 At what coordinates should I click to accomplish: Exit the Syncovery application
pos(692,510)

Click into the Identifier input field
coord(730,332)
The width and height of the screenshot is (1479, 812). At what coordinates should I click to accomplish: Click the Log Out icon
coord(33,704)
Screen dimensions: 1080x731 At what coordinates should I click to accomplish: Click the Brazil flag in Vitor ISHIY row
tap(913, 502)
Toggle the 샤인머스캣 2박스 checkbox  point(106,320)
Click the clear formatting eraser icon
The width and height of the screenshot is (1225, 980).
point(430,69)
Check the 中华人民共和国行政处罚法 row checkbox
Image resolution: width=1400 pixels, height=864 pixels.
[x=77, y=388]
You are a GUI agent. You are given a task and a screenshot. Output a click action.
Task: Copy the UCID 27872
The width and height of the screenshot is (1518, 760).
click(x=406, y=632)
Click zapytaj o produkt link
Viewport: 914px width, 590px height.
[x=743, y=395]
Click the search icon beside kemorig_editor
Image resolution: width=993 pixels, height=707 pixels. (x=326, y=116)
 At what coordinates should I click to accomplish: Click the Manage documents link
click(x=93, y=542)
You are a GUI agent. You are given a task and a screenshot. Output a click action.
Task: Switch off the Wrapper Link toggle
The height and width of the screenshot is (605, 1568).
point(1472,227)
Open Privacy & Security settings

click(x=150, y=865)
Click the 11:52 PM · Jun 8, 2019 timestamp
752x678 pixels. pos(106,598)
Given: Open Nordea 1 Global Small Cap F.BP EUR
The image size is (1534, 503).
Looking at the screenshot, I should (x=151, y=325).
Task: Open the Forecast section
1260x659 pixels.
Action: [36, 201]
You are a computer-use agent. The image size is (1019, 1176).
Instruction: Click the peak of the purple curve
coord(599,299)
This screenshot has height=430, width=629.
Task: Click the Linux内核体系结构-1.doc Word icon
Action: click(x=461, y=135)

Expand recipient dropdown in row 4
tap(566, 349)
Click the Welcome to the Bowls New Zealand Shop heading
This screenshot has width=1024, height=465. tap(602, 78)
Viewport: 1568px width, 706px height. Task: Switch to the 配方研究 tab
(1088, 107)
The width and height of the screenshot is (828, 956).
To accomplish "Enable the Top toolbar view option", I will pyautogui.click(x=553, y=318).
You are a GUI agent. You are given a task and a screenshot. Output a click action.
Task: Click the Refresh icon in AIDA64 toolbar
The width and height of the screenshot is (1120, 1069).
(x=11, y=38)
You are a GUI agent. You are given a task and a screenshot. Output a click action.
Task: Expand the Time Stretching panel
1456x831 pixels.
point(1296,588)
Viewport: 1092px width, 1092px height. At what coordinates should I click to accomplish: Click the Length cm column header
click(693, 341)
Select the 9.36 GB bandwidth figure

■ ■ ■ ■

* Prompt *
Copy every one of the records above word for word, keeping each line as it appears.

* Answer to this exercise *
 At what coordinates should I click to accomplish: Exit the Syncovery application
pos(692,510)

Click into the Identifier input field
coord(730,332)
The width and height of the screenshot is (1479, 812). At what coordinates should I click to accomplish: Click the Log Out icon
coord(33,704)
Screen dimensions: 1080x731 At what coordinates should I click to accomplish: Click the Brazil flag in Vitor ISHIY row
tap(913, 502)
Toggle the 샤인머스캣 2박스 checkbox  point(106,320)
Click the clear formatting eraser icon
The width and height of the screenshot is (1225, 980).
point(430,69)
Check the 中华人民共和国行政处罚法 row checkbox
Image resolution: width=1400 pixels, height=864 pixels.
[x=77, y=388]
You are a GUI agent. You are given a task and a screenshot. Output a click action.
Task: Copy the UCID 27872
The width and height of the screenshot is (1518, 760).
click(x=406, y=632)
Click zapytaj o produkt link
Viewport: 914px width, 590px height.
[x=743, y=395]
Click the search icon beside kemorig_editor
Image resolution: width=993 pixels, height=707 pixels. (x=326, y=116)
 At what coordinates should I click to accomplish: Click the Manage documents link
click(x=93, y=542)
You are a GUI agent. You are given a task and a screenshot. Output a click action.
Task: Switch off the Wrapper Link toggle
The height and width of the screenshot is (605, 1568).
point(1472,227)
Open Privacy & Security settings

click(x=150, y=865)
Click the 11:52 PM · Jun 8, 2019 timestamp
752x678 pixels. pos(106,598)
Given: Open Nordea 1 Global Small Cap F.BP EUR
The image size is (1534, 503).
Looking at the screenshot, I should (x=151, y=325).
Task: Open the Forecast section
1260x659 pixels.
Action: [36, 201]
You are a computer-use agent. The image size is (1019, 1176).
Instruction: Click the peak of the purple curve
coord(599,299)
This screenshot has height=430, width=629.
Task: Click the Linux内核体系结构-1.doc Word icon
Action: click(x=461, y=135)

Expand recipient dropdown in row 4
tap(566, 349)
Click the Welcome to the Bowls New Zealand Shop heading
This screenshot has width=1024, height=465. tap(602, 78)
Viewport: 1568px width, 706px height. Task: Switch to the 配方研究 tab
(1088, 107)
The width and height of the screenshot is (828, 956).
To accomplish "Enable the Top toolbar view option", I will pyautogui.click(x=553, y=318).
You are a GUI agent. You are given a task and a screenshot. Output a click action.
Task: Click the Refresh icon in AIDA64 toolbar
The width and height of the screenshot is (1120, 1069).
(x=11, y=38)
You are a GUI agent. You are given a task and a screenshot. Output a click action.
Task: Expand the Time Stretching panel
1456x831 pixels.
point(1296,588)
Viewport: 1092px width, 1092px height. At what coordinates should I click to accomplish: Click the Length cm column header
click(693, 341)
Select the 9.36 GB bandwidth figure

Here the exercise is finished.